Protecting gender and identity with disentangled speech representations
This addresses privacy concerns for individuals in speech processing applications, but it is incremental as it builds on existing disentangled representation learning methods.
The paper tackled the problem of protecting sensitive biometric information in speech by learning privacy-preserving representations, showing that encoding gender information is more effective than speaker-identity alone, with experiments on LibriSpeech reducing gender recognition and speaker verification to random guess accuracy.

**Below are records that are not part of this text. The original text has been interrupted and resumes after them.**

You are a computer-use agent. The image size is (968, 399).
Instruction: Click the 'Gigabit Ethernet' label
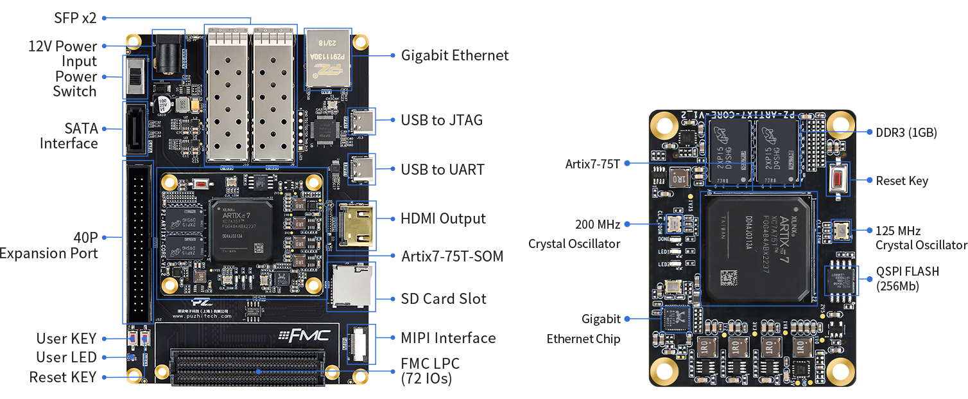coord(454,55)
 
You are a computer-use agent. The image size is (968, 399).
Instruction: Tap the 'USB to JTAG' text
coord(442,120)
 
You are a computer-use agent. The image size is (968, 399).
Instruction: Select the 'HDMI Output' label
coord(444,218)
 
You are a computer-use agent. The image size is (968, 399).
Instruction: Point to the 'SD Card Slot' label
coord(444,299)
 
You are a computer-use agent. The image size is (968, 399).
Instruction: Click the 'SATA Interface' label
coord(69,136)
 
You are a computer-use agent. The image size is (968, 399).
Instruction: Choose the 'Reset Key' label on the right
coord(901,181)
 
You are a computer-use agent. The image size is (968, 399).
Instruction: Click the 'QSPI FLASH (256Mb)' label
coord(907,279)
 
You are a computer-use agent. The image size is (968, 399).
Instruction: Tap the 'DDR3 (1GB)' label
coord(906,133)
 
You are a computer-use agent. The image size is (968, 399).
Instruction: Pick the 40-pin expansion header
coord(138,242)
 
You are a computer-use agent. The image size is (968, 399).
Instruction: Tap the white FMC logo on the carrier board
coord(305,335)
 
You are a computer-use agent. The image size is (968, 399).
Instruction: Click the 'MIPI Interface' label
coord(448,338)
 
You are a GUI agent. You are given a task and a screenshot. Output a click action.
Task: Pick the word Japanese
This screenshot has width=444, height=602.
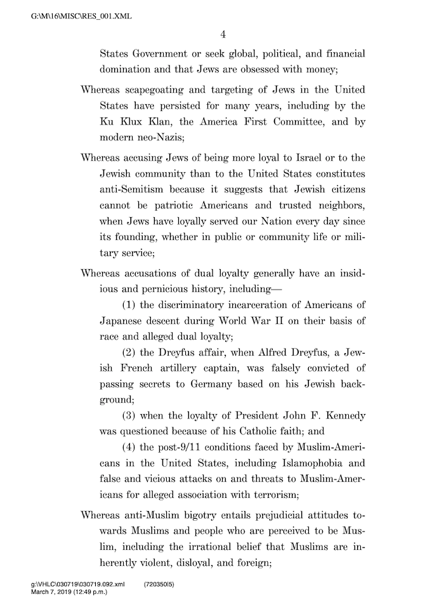point(122,324)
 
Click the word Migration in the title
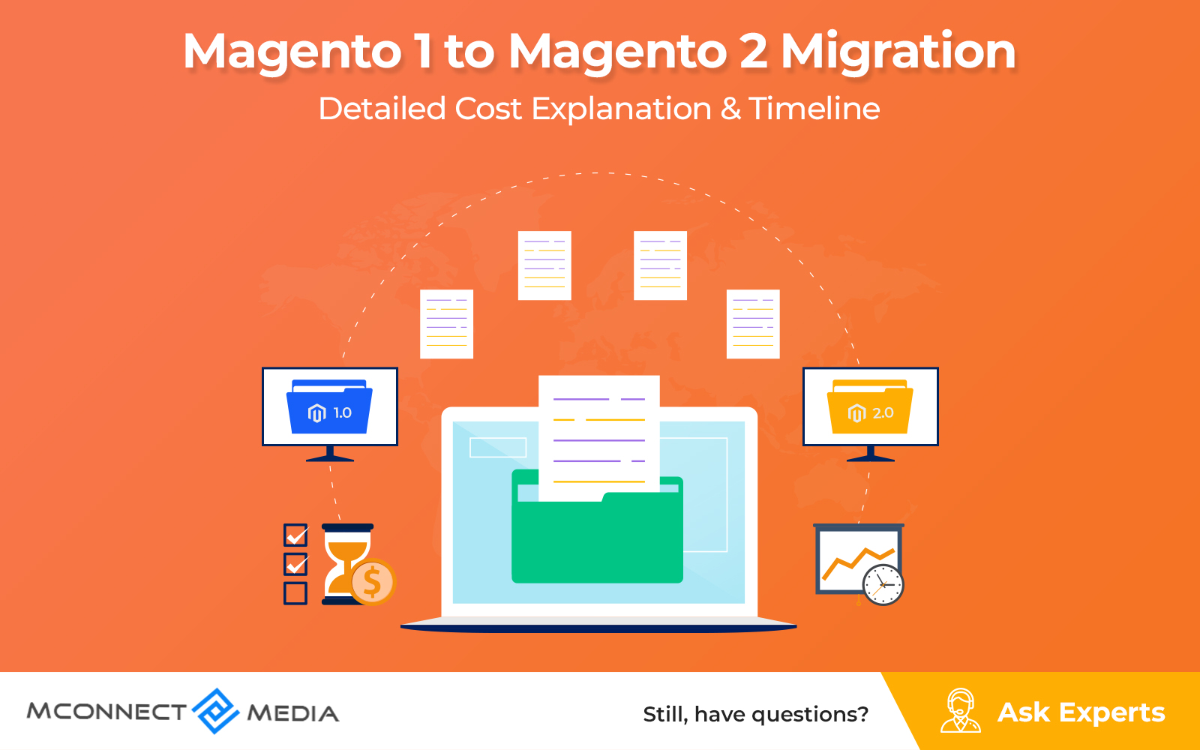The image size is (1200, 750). [898, 52]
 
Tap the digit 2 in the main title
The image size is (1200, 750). [754, 52]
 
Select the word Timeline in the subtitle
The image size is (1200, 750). [814, 109]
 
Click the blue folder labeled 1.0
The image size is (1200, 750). [329, 406]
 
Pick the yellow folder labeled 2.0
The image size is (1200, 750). [870, 406]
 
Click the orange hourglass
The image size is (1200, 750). [346, 564]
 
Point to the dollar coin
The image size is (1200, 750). [373, 582]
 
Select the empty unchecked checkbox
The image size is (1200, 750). [296, 593]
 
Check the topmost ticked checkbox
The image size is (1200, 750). [296, 535]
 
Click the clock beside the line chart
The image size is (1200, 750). [883, 584]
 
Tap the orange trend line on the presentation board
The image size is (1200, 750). [858, 563]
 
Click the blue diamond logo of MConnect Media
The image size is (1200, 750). [215, 712]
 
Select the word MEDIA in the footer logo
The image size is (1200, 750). [293, 713]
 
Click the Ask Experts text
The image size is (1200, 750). [1081, 712]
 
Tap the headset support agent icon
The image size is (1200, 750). [961, 710]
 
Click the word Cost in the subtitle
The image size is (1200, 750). [488, 109]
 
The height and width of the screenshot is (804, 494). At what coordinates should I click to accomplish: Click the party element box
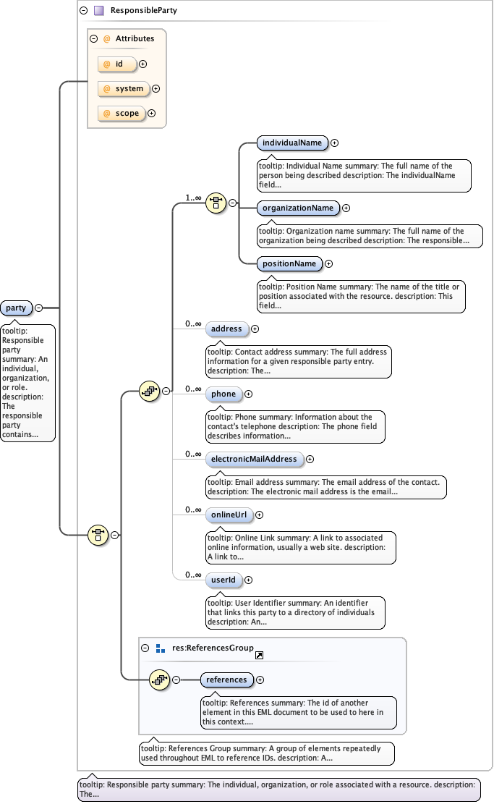coord(16,308)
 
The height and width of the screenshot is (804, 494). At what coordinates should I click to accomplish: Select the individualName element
coord(292,143)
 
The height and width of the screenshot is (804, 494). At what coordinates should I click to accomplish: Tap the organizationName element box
coord(298,208)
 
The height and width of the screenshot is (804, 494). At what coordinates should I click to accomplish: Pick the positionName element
coord(289,263)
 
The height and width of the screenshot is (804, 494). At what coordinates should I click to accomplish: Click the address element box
coord(226,329)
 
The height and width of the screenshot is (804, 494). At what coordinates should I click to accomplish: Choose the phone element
coord(223,394)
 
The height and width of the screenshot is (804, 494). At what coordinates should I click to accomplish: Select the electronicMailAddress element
coord(254,459)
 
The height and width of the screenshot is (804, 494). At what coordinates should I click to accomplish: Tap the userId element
coord(223,580)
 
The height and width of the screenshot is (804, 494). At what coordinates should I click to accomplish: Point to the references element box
coord(226,680)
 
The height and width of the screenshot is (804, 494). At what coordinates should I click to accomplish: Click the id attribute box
coord(118,64)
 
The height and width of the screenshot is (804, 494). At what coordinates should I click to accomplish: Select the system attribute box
coord(124,88)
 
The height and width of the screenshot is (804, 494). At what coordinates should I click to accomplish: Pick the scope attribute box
coord(122,113)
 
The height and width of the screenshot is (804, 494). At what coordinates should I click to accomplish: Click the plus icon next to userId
coord(249,580)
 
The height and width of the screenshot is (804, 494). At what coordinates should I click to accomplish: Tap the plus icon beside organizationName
coord(346,208)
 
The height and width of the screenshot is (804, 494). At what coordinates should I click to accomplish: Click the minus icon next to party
coord(38,308)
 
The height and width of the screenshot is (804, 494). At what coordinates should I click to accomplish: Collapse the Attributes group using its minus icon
coord(93,38)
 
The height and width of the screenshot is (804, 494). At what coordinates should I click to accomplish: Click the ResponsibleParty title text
coord(143,11)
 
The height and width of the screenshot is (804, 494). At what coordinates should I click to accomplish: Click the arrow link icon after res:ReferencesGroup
coord(259,654)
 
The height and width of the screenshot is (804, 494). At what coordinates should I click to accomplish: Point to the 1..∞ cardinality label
coord(193,198)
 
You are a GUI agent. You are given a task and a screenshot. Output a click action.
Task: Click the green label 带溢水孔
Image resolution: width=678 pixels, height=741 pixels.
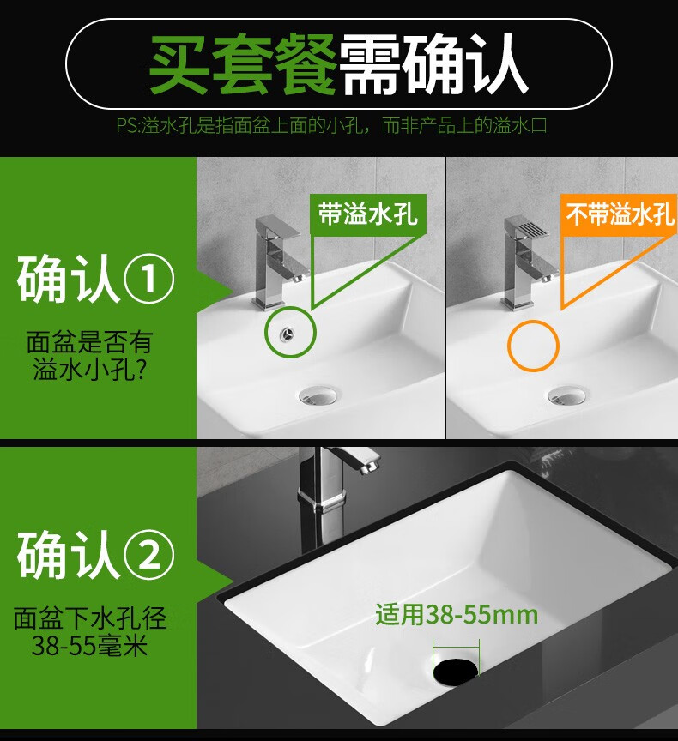point(368,214)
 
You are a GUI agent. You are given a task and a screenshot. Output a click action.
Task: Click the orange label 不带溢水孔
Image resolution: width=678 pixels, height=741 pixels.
point(620,214)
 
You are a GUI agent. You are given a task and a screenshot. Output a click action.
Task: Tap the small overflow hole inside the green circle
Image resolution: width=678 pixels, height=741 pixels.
point(287,333)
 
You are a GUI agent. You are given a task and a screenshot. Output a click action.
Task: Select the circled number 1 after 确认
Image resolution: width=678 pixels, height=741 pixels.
point(149,278)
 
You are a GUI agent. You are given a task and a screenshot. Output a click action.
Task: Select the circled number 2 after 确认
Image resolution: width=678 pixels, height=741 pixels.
point(149,555)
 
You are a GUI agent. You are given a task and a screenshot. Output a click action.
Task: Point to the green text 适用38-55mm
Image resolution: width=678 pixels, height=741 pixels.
point(457,615)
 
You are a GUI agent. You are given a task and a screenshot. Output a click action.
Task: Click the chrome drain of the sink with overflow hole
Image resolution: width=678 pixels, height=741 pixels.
point(318,395)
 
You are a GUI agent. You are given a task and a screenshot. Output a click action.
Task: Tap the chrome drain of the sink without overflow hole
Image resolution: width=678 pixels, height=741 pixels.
point(566,395)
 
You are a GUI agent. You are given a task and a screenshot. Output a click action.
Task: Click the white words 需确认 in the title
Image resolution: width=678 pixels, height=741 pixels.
point(433,64)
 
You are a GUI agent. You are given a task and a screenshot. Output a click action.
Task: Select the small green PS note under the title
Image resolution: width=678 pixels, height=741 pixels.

Besides its linguistic content, our speech is rich in biometric information that can be inferred by classifiers. Learning privacy-preserving representations for speech signals enables downstream tasks without sharing unnecessary, private information about an individual. In this paper, we show that protecting gender information in speech is more effective than modelling speaker-identity information only when generating a non-sensitive representation of speech. Our method relies on reconstructing speech by decoding linguistic content along with gender information using a variational autoencoder. Specifically, we exploit disentangled representation learning to encode information about different attributes into separate subspaces that can be factorised independently. We present a novel way to encode gender information and disentangle two sensitive biometric identifiers, namely gender and identity, in a privacy-protecting setting. Experiments on the LibriSpeech dataset show that gender recognition and speaker verification can be reduced to a random guess, protecting against classification-based attacks.